Find the line with "You are a GUI" in the records below, then please transcribe it and every later line exactly, omitting the pictures and adding nothing.
*** Listed records
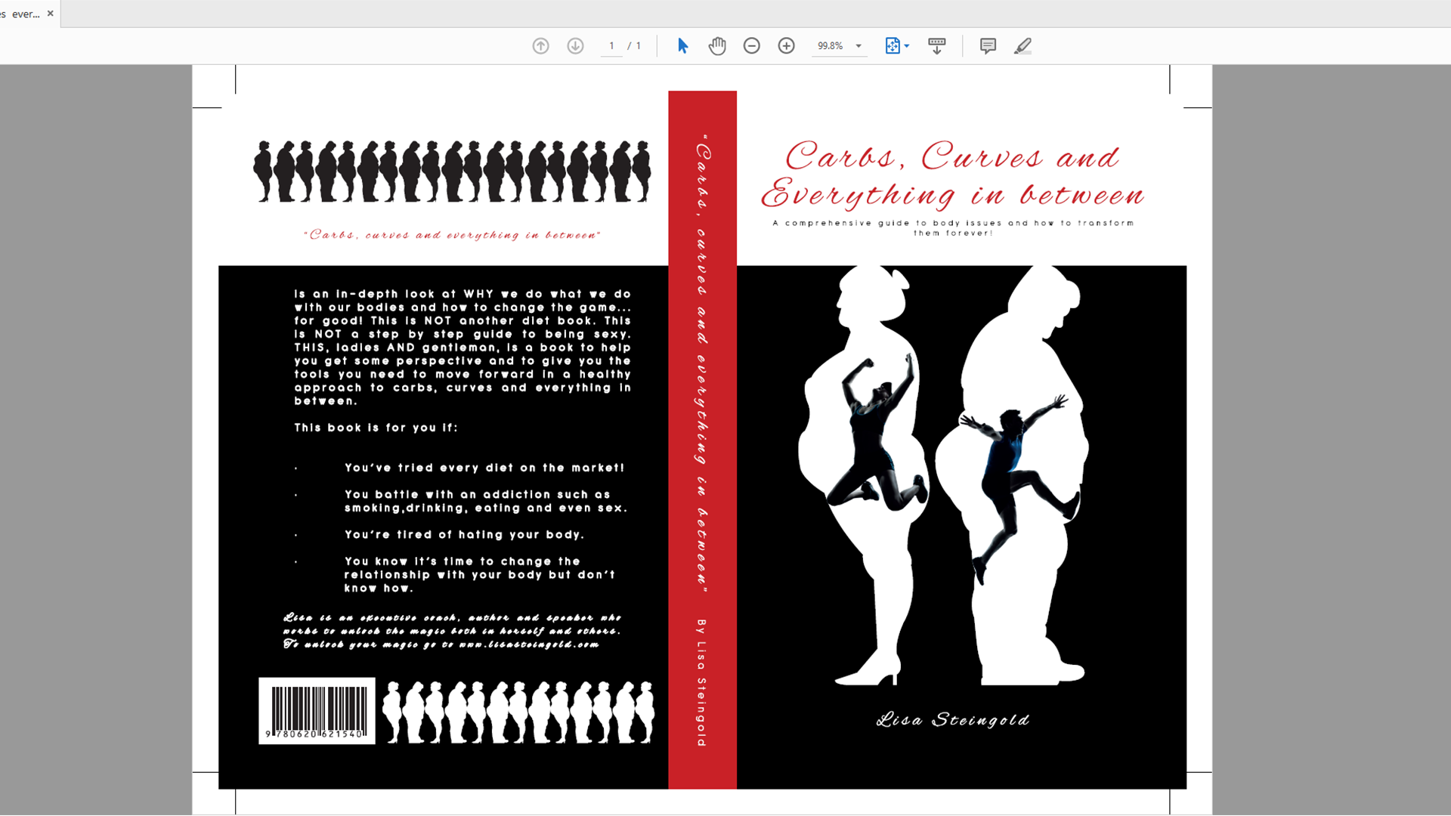Activate the text selection arrow tool
Screen dimensions: 1451x816
(682, 45)
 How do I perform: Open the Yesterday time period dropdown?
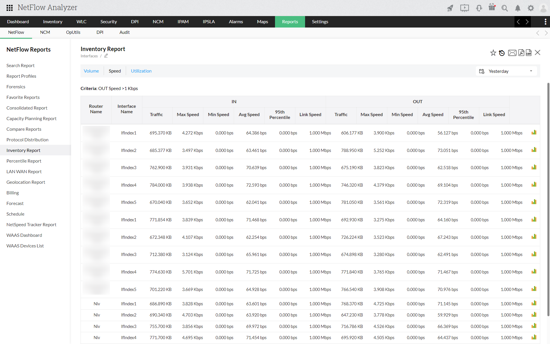tap(506, 71)
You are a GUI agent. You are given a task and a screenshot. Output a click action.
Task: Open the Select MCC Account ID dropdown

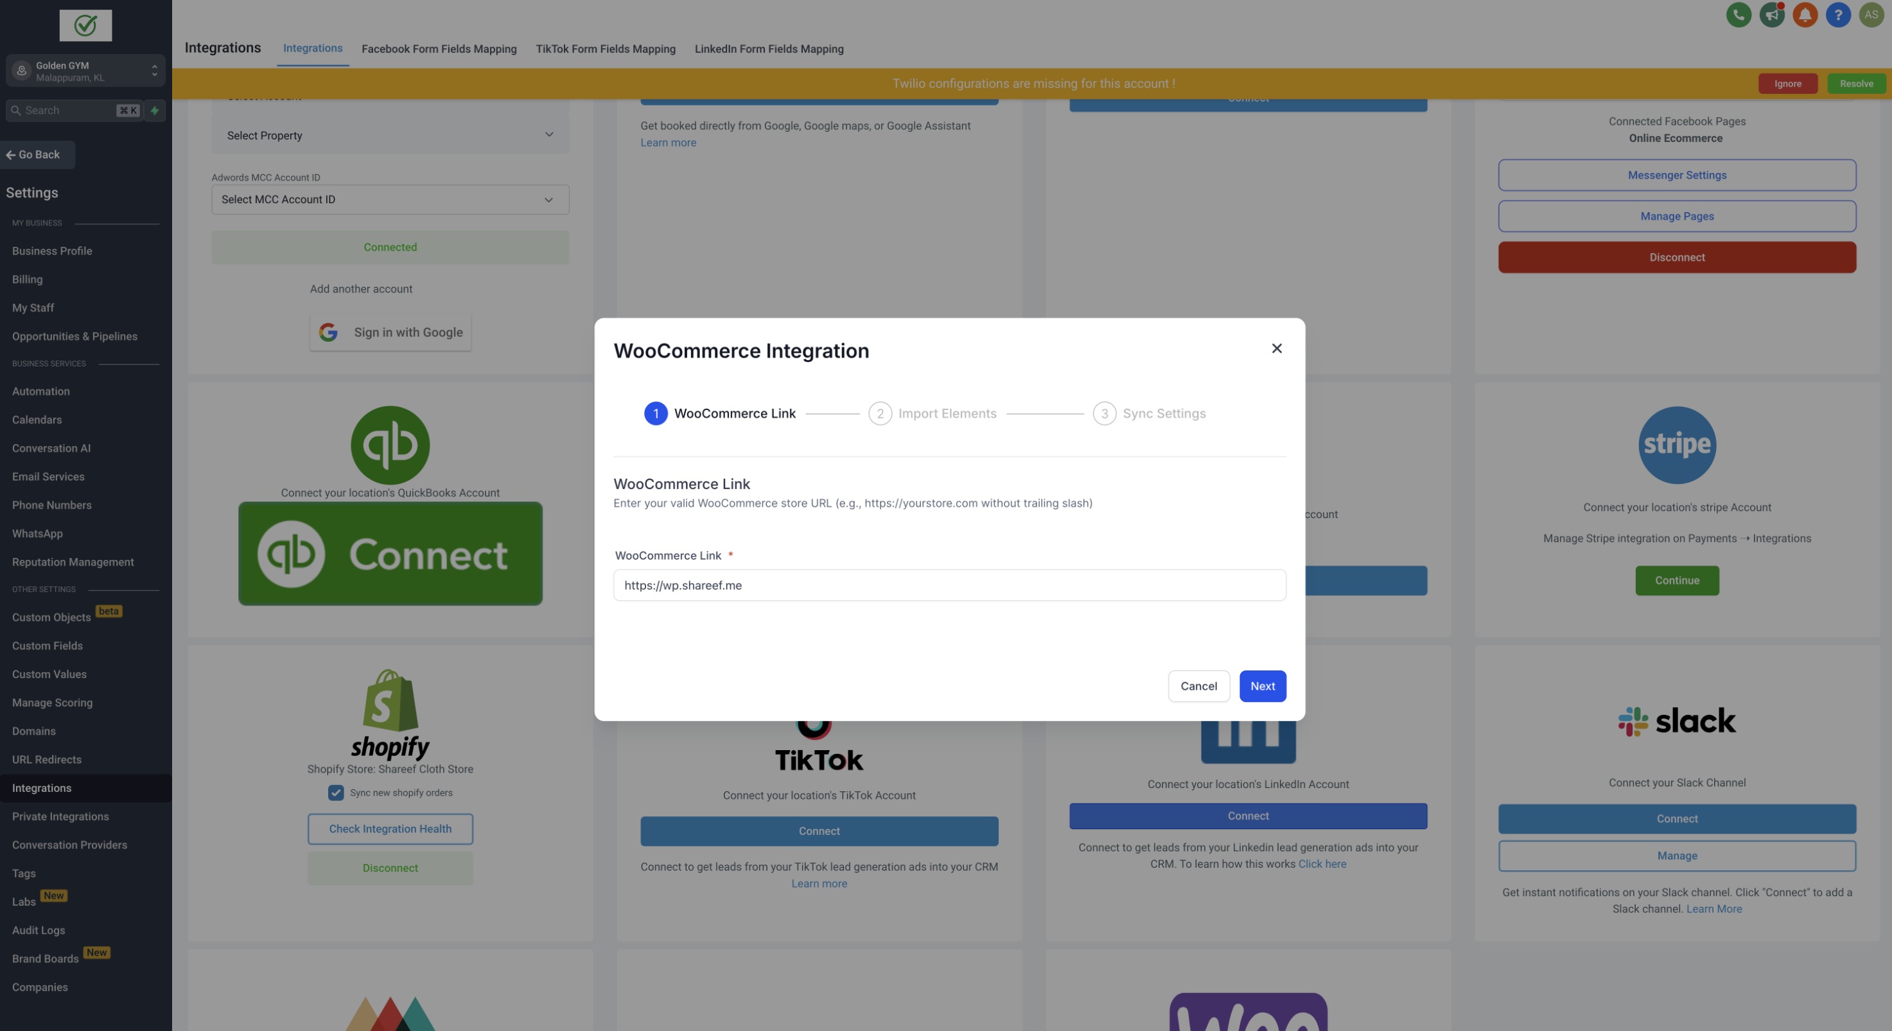[390, 200]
******
### Task solution
You are a GUI agent. You are given a task and a screenshot. Output a click action.
Task: Open the Select MCC Account ID dropdown

[390, 200]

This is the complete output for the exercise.